» Records shown
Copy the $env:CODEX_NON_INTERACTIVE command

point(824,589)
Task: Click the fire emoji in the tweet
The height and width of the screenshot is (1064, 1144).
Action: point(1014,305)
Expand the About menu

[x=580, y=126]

» What is expected
Output the listing exactly, from first line to last.

» Response for this exercise
Copy the $env:CODEX_NON_INTERACTIVE command

point(824,589)
Task: Click the fire emoji in the tweet
The height and width of the screenshot is (1064, 1144).
Action: point(1014,305)
Expand the About menu

[x=580, y=126]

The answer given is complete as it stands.